How to complete this task | Please continue the piece on staying productive and healthy while working at home, picking up right after its final sentence.

Working at Home: How to Stay Productive & Healthy

Press Release
  1. Carve out a dedicated work space. Whether it is a separate room, a separate corner of a room, or a separate corner of a table, identify it as your special place to work. Clear off non-work papers and items and put them somewhere else. Signal to your family that when you’re at that spot, you’re working.
  2. Stick to a schedule. Maintaining your work schedule and routine can help you feel grounded and stay productive. Start working when you usually start working and stop working when you usually stop working. Take breaks and walk, move around, do a down-dog, get some air. Take a lunch break, preferably away from your work space. Even if you normally eat lunch at your desk, it’s better not to do so when you’re working from home. At the end of the work day, shut down your computer and clean up your work space.
  3. Get dressed in the morning. Don’t succumb to the urge to work in pajamas surrounded by fluffy pillows and blankets.

Dataset records |

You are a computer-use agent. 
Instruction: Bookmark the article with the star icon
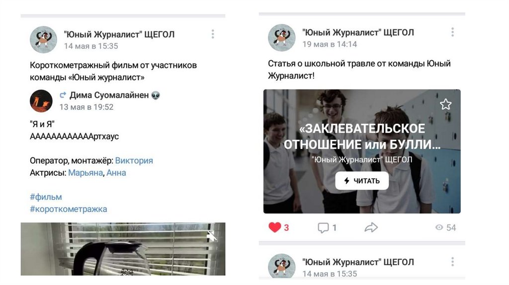pyautogui.click(x=445, y=104)
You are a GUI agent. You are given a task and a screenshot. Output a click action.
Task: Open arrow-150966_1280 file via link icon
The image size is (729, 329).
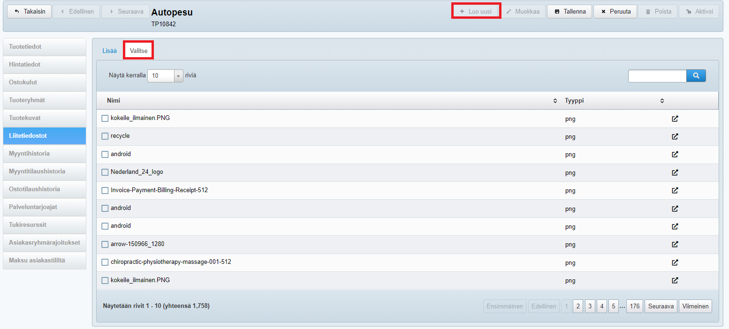pyautogui.click(x=675, y=244)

Exercise result |
  4. Communicate, communicate and communicate some more. Give and ask for clear deadlines and regularly check in with everyone with whom you’re working. Be sure to be in touch at least once a day, preferably twice, and more often if needed. Don’t let a full day go by during which you haven’t checked in even if you’re cruising along and don’t have any questions or something in particular to convey.
  5. Communicate with your family too. Check in on how things are going and what changes you should make to continue to work at home peacefully. (As I write this, I’m closing my home office door so I can’t hear my husband’s peloton instructor urging him on.) In addition, keep work talk to a minimum with your family – they’re likely dealing with their own work drama and you want to be a respite for each other.
  6. Maintain your usual exercise and eating habits. The best way to use the extra time you’re saving by not having to commute is to take of yourself.
  7. Be gentle with yourself and especially kind to others. We’re all living with uncertainty and degrees of fear. It will take some time to adjust. Finding ways to work at home productively will be a process of trial and error so try to be patient.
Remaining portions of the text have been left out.